(Simple)ITK not checking DICOM integrity?

I have a corrupted DICOM series: https://www.dropbox.com/s/i4wdj7ehkivijh5/corrupted_dicom.tar.bz2?dl=0 There are a couple of slices (z=193-194) with incorrect pixel values. When trying to read the image with pydicom with GDCM backend, I’m getting the following error:

ValueError: The length of the pixel data in the dataset (517118 bytes) doesn't match the expected length (524288 bytes). The dataset may be corrupted or there may be an issue with the pixel data handler.
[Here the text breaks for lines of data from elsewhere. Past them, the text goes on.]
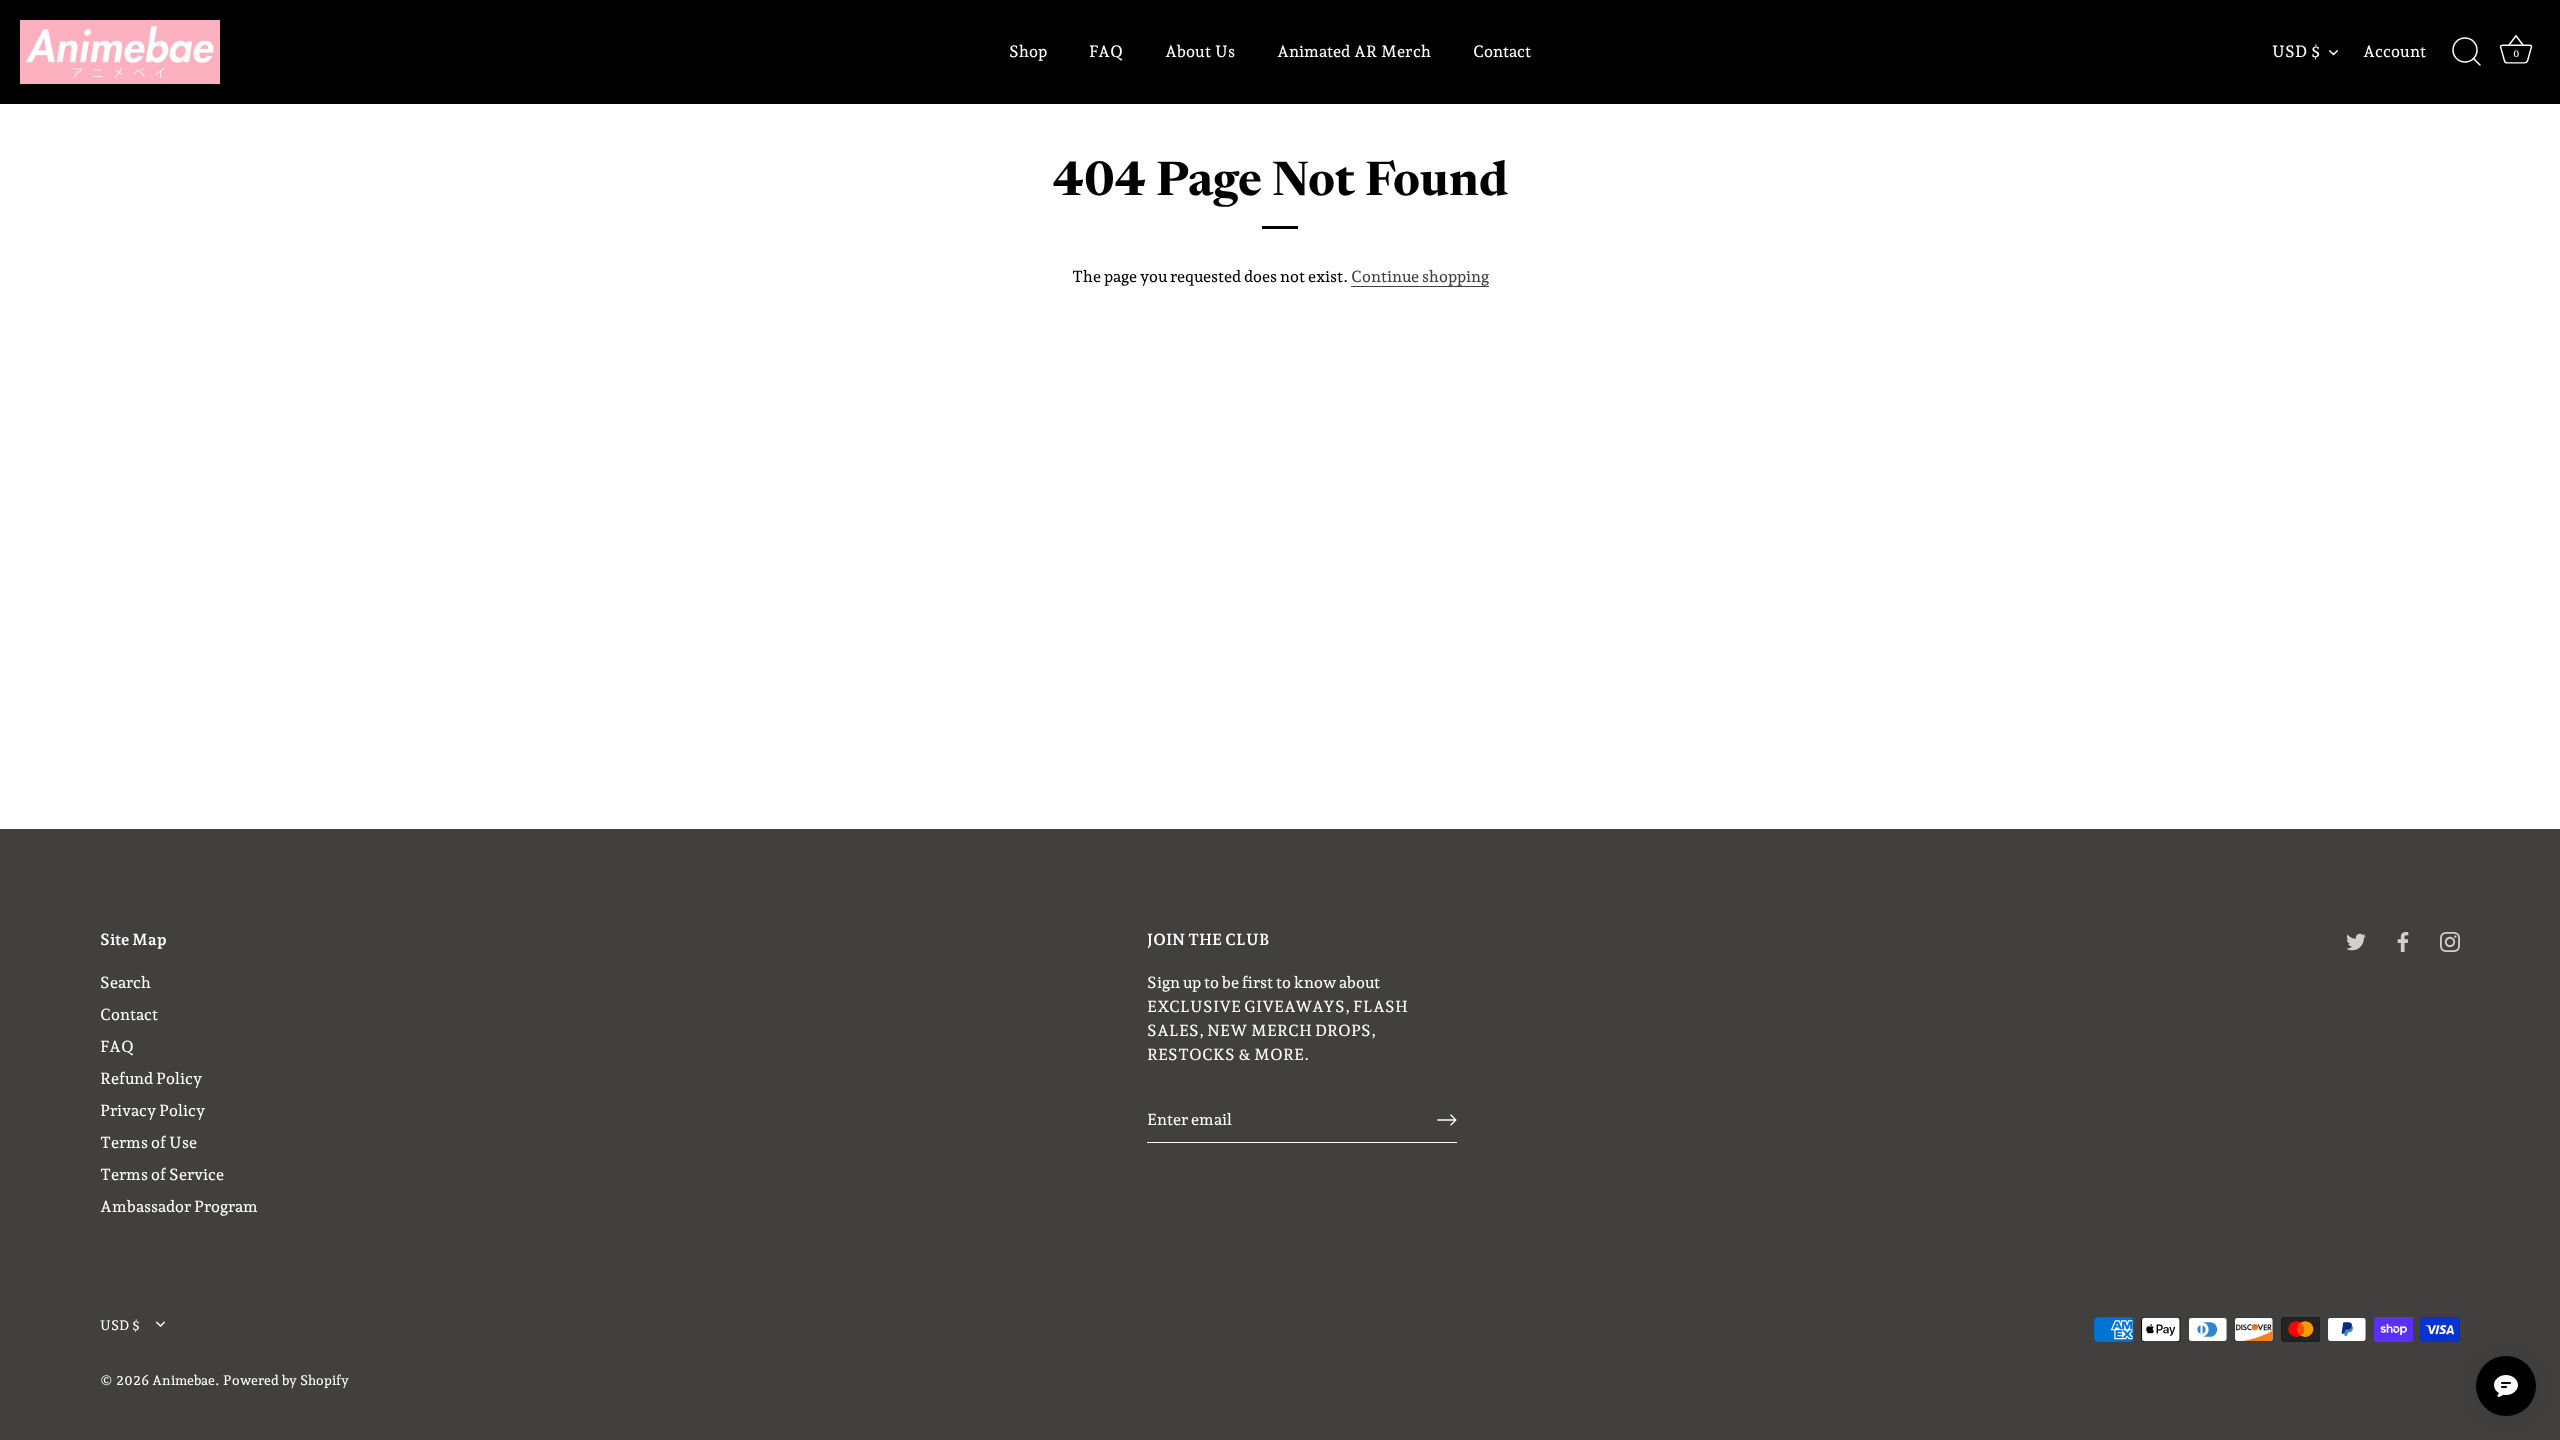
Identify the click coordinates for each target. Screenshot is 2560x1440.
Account (2394, 51)
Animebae (183, 1380)
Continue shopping (1420, 276)
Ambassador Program (179, 1206)
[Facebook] (2403, 940)
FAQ (1106, 51)
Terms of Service (162, 1174)
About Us (1200, 51)
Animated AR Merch (1354, 51)
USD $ (2296, 51)
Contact (1502, 51)
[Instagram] (2450, 940)
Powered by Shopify (286, 1380)
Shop (1028, 51)
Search (125, 982)
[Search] (2466, 52)
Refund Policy (151, 1078)
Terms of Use (148, 1142)
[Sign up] (1447, 1120)
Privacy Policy (152, 1110)
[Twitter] (2356, 940)
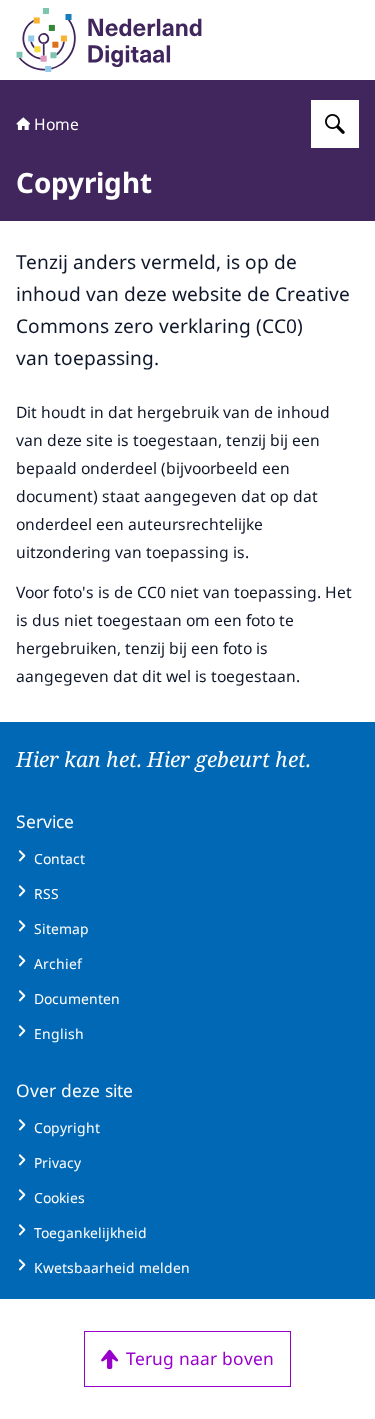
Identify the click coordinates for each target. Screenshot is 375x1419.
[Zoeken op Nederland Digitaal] (335, 124)
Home (56, 124)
I am expecting similar behaviour from SimpleITK, but instead it reads the series without complaining, and the result contains “weird” slices, as seen in ITK-SNAP:

I used the following to read in the series and save it as a 3D image:

reader = sitk.ImageSeriesReader()
filenames = reader.GetGDCMSeriesFileNames('corrupted_dicom/')
im = reader.Execute()
# for easier viewing, offset and clamp
im += 1000
clamp_filter = sitk.ClampImageFilter()
im = clamp_filter.Execute(im)
im = sitk.Cast(im, sitk.sitkInt16)
sitk.WriteImage(im, 'corrupted_dicom.gipl')

Hello @alkamid,

This appears to be an issue in GDCM. The following gdcm code read the corrupted image without an error:

import gdcm
corrupt_file_name = 'IM-0001-0044.dcm'
reader = gdcm.ImageReader()
gdcm_image = reader.GetImage()

Please inquire on that project’s mailing list https://sourceforge.net/p/gdcm/mailman/ .

p.s. You only need to provide the single corrupted slice, not the whole series.
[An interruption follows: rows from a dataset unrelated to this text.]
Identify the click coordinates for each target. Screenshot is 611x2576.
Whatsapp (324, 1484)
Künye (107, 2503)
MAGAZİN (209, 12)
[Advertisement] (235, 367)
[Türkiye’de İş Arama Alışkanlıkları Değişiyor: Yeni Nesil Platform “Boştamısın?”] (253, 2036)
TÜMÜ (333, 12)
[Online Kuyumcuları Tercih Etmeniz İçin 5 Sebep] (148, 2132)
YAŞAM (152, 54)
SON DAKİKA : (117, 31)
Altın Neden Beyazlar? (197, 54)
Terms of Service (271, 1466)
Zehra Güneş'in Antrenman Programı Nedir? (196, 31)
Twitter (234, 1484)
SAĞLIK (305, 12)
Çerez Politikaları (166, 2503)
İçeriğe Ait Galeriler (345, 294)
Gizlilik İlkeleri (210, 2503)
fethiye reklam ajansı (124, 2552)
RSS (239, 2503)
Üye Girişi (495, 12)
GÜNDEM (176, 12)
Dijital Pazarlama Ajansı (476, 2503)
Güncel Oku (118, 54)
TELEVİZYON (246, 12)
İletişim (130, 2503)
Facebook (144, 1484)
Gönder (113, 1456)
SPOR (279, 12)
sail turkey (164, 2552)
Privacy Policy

Thanks for your reply @zivy. Looking at the code, it seems that GDCM is compiled with GDCM_SUPPORT_BROKEN_IMPLEMENTATION flag ON by default. Turning that flag off doesn’t change that behaviour and gdcm still fails silently, so I’m slightly confused. Maybe it’s worth investigating and adjusting flags for the GDCM version bundled with ITK.
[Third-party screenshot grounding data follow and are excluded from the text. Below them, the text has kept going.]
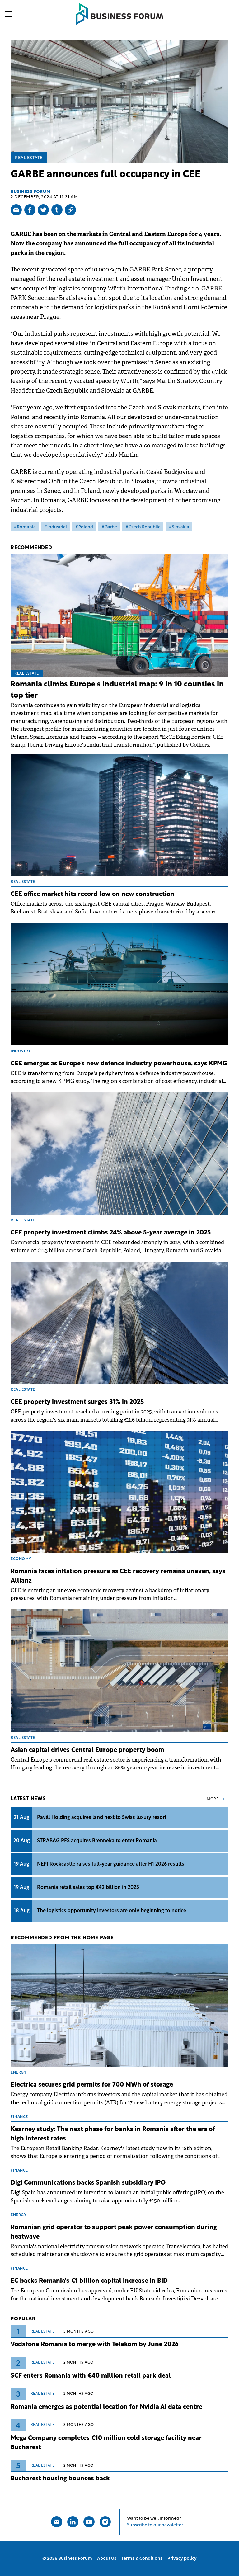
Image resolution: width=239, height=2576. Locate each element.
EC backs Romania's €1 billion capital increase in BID (89, 2281)
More (212, 1799)
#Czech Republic (142, 527)
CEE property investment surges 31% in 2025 (77, 1402)
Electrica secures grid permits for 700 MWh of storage (92, 2085)
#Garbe (109, 527)
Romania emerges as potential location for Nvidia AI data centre (106, 2407)
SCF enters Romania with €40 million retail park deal (91, 2376)
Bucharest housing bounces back (60, 2479)
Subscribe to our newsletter (155, 2525)
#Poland (84, 527)
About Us (106, 2558)
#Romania (25, 527)
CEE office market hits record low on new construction (92, 894)
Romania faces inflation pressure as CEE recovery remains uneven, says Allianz (118, 1576)
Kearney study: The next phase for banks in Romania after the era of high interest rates (113, 2134)
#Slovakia (179, 527)
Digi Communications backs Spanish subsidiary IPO (88, 2183)
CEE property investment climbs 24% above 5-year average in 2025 (111, 1233)
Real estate (29, 158)
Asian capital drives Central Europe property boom (87, 1750)
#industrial (55, 527)
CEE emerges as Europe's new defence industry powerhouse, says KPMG (119, 1064)
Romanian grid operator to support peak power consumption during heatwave (114, 2232)
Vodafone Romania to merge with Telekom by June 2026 (95, 2345)
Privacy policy (182, 2558)
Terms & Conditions (141, 2558)
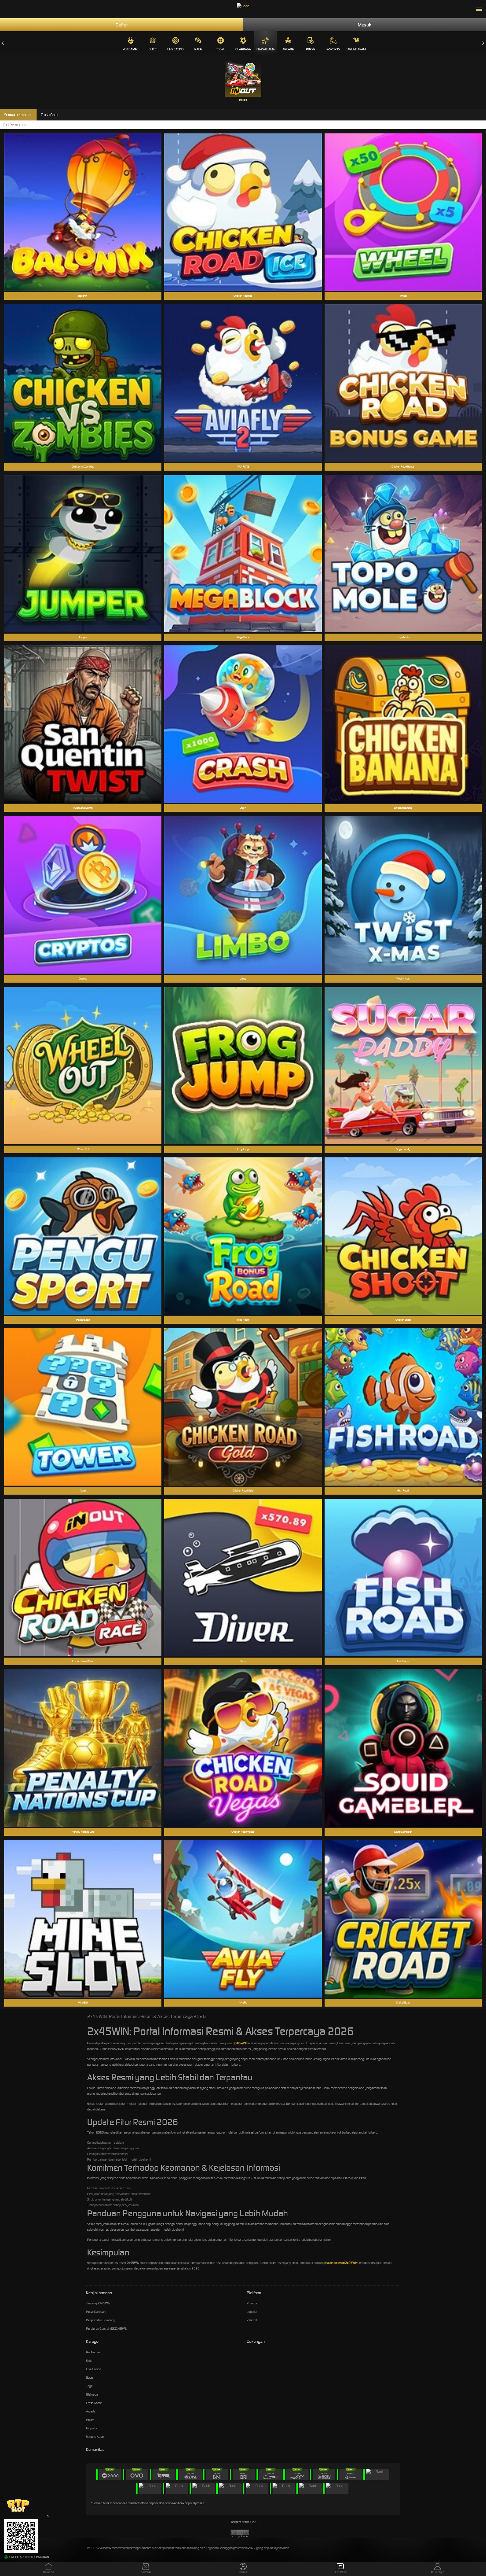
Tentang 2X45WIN (98, 2303)
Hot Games (130, 49)
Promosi (252, 2303)
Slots (153, 49)
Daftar (122, 25)
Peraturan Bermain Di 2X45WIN (106, 2329)
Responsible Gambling (100, 2320)
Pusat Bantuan (95, 2312)
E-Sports (333, 49)
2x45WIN (239, 2043)
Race (198, 49)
Hello @alkamid, based on your analysis this really points to an issue with GDCM. Resolving it will require changes in GDCM (unless there is some setting we are missing). Please post your issue on their mailing list (referenced above).

Thanks @zivy, I posted to that mailing list a week ago — no reply so far.
Anyway, I found this “feature” when experimenting with pydicom, which raises an exception on this DICOM slice. The exception does not come from catching the GDCM warning, but from post-processing of the series. pydicom checks for expected length and real length of the pixel data, and raises an exception if there is a mismatch, which looks like a sensible thing to do: https://github.com/pydicom/pydicom/blob/master/pydicom/pixel_data_handlers/numpy_handler.py#L252. Maybe SimpleITK could do something similar?

Hi @alkamid,

Saw the message you posted on the GDCM mailing list.

Unfortunately, I don’t think we can directly address this in SimpleITK. Primarily because we are wrapping the ITK components which use GDCM. When there is no error generated in the underlying layers and we get data with the expected size (corrupted but the size we get is what it should be) then we cannot recover because we don’t know something unexpected happened and our data “is valid”.

I also tried compiling SimpleITK with DCMTK (add the boolean variables to Cmake Module_ITKDCMTK and Module_ITKIODCMTK and set to ON). I then forced reading using this image IO file_reader.SetImageIO('DCMTKImageIO'). Unfortunately, the result was a segfault on this image.

So at this time we do not have a good solution.